2.° - As camadas epiteliais da mucosa repousam sobre uma série de longas papilas conjunctivais, amplamente irrigadas de vasos capilares, mais largas que normalmente. A prova de que as papilas dérmicas, que correspondem á massa tumoral, são hipertrofiadas, é fornecida pelo estudo da derme nos bordos da peça; a êste nível as saliências papilares são reduzidas á metade do tamanho que têm em pleno centro da massa hipertrofiada.

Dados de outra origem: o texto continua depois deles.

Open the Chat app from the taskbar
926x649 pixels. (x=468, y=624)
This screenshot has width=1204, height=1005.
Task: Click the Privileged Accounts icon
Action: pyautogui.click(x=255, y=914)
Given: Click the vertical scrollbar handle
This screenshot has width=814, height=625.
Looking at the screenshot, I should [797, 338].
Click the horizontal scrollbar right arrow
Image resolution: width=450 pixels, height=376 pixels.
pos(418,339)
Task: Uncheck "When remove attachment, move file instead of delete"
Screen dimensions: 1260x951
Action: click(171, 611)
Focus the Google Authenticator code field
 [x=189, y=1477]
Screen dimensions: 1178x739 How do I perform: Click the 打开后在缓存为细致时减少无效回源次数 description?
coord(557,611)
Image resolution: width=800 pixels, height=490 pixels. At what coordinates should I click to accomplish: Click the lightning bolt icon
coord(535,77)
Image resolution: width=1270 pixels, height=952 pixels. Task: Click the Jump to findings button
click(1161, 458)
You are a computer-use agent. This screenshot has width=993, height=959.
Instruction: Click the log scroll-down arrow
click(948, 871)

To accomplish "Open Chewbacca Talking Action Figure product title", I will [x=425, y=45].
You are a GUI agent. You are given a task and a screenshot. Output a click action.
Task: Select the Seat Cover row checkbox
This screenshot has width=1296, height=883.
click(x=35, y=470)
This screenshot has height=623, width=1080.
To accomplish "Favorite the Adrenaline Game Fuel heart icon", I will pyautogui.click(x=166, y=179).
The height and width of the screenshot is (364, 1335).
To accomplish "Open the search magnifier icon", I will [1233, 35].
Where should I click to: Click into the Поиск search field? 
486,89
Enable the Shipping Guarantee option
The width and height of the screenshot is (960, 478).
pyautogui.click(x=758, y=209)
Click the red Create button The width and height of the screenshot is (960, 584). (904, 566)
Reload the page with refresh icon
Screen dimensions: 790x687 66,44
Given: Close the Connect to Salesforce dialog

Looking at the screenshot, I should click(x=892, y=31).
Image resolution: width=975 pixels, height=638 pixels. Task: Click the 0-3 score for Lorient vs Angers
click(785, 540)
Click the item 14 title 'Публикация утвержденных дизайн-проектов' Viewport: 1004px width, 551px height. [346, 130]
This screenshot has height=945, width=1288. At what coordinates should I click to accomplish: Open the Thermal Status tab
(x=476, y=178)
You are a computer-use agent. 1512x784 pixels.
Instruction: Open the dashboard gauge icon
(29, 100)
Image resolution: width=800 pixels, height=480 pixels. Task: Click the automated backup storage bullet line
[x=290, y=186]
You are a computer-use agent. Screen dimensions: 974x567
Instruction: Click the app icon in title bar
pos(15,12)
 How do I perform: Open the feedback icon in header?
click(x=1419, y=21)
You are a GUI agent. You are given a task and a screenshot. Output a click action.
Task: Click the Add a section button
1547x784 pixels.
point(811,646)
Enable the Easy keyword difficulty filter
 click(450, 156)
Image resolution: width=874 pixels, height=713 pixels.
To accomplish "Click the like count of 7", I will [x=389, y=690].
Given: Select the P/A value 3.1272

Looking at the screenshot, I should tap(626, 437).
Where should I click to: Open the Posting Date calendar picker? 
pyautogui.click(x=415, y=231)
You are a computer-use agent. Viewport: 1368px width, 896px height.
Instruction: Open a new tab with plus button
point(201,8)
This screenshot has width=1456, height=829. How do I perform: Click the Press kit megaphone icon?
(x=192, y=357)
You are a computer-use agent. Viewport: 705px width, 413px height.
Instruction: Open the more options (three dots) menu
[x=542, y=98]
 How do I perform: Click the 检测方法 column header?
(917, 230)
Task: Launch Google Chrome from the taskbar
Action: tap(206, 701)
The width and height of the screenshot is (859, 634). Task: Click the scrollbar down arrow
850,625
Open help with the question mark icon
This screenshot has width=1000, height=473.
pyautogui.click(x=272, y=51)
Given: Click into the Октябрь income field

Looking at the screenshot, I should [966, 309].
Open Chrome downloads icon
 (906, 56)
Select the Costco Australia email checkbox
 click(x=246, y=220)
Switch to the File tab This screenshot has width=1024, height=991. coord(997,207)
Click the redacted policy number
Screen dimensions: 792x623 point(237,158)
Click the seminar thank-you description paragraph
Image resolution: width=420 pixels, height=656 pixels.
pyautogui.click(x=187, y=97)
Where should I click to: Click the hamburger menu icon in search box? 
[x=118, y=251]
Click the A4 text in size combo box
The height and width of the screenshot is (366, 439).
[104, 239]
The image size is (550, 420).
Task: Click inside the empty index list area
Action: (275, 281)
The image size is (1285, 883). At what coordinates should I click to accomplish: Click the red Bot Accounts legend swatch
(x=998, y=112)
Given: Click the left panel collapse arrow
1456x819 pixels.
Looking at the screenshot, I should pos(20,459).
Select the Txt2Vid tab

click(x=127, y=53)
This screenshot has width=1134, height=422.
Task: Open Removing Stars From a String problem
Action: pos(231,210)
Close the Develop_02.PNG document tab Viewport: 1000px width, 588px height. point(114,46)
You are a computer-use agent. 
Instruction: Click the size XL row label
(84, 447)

O mesmo se dá com as camadas epiteliais que as recobrem; neste ponto de vista, é preciso distinguir os bordos, os epitélios pavimentosos se acumulam em faixas espessas, terminadas por um aglomerado de células epiteliais nucleadas, achatadas, muito mais densas do que na superfície de uma mucosa (bucal normal. Entre as papilas hipertrofiadas, os feixes epiteliais, muito grandes, se insinuam profundamente sem ter, muitas vezes, em ponto algum, rompido o limite normal que os separa do tecido dérmico. Ha, então, nestas zonas hiperplasiadas, que são como a orla do tumor retirada, vestigios de produção neoplásíca epiteliomatosa. Não ha, todavia, caracteres suficientes para dar a esta hiperprodução dermoepitelial o nome de papiloma; é antes uma hipertrofia da mucosa em todas as suas partes" e as causas desta .hipertrofia são fornecidas pelo estudo do centro do tumor.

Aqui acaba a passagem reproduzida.